— Exercise description —
Reproduce the passage about Congo's 2016 presidential elections word for word, from its first line to its last.

— Passage provided —
On Sept. 15, a crowd of several thousand rallied in Kinshasa, the
capital of the Democratic Republic of the Congo. Organized by
opposition parties, the demonstration was protesting what it perceived
as President Joseph Kabila’s attempts to postpone the country’s 2016
presidential elections. Albeit small and hardly a threat to Kabila,
the protests rankled his increasingly skittish government. Eventually,
a band of thugs — reportedly sent by the government — broke up the
protests, resulting in a bloody clash with opposition supporters. This
was no isolated instance: In January, government forces brutally
repressed opposition demonstrations. Authorities have also arrested
prominent youth activists and oppositions leaders over the past year.

The stakes of Congo’s upcoming elections are high. The country’s
constitution bars Kabila, who has ruled the country since 2001, from
running for a third five-year term. If he stands down in December 2016
at the conclusion of his current term, it would mark the first
peaceful transfer of executive power the country has seen in decades.
Under his rule, the Congolese economy has quadrupled in size, and the
country has largely emerged from a civil war (low-grade violence still
affects millions in the east). Senior officials, include some close to
the president, have also made a fortune thanks to the privatization of
the mining sector.

But the Congolese are bracing themselves for more unrest, as Kabila’s
onetime allies break with him and the streets of Kinshasa and other
major urban areas grow increasingly restless. Whether or not full-on
turmoil breaks out rests largely on the president’s decision about his
own political future. And so far, Kabila seems eager to extend that
future, indefinitely.

— Material —
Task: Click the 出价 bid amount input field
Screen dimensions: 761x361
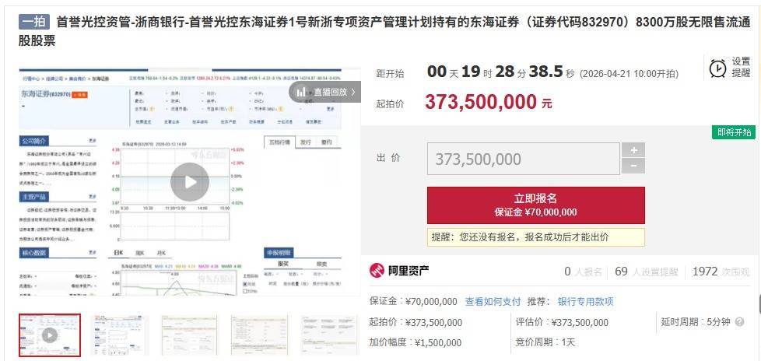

— Solved exercise —
On Sept. 15, a crowd of several thousand rallied in Kinshasa, the
capital of the Democratic Republic of the Congo. Organized by
opposition parties, the demonstration was protesting what it perceived
as President Joseph Kabila’s attempts to postpone the country’s 2016
presidential elections. Albeit small and hardly a threat to Kabila,
the protests rankled his increasingly skittish government. Eventually,
a band of thugs — reportedly sent by the government — broke up the
protests, resulting in a bloody clash with opposition supporters. This
was no isolated instance: In January, government forces brutally
repressed opposition demonstrations. Authorities have also arrested
prominent youth activists and oppositions leaders over the past year.

The stakes of Congo’s upcoming elections are high. The country’s
constitution bars Kabila, who has ruled the country since 2001, from
running for a third five-year term. If he stands down in December 2016
at the conclusion of his current term, it would mark the first
peaceful transfer of executive power the country has seen in decades.
Under his rule, the Congolese economy has quadrupled in size, and the
country has largely emerged from a civil war (low-grade violence still
affects millions in the east). Senior officials, include some close to
the president, have also made a fortune thanks to the privatization of
the mining sector.

But the Congolese are bracing themselves for more unrest, as Kabila’s
onetime allies break with him and the streets of Kinshasa and other
major urban areas grow increasingly restless. Whether or not full-on
turmoil breaks out rests largely on the president’s decision about his
own political future. And so far, Kabila seems eager to extend that
future, indefinitely.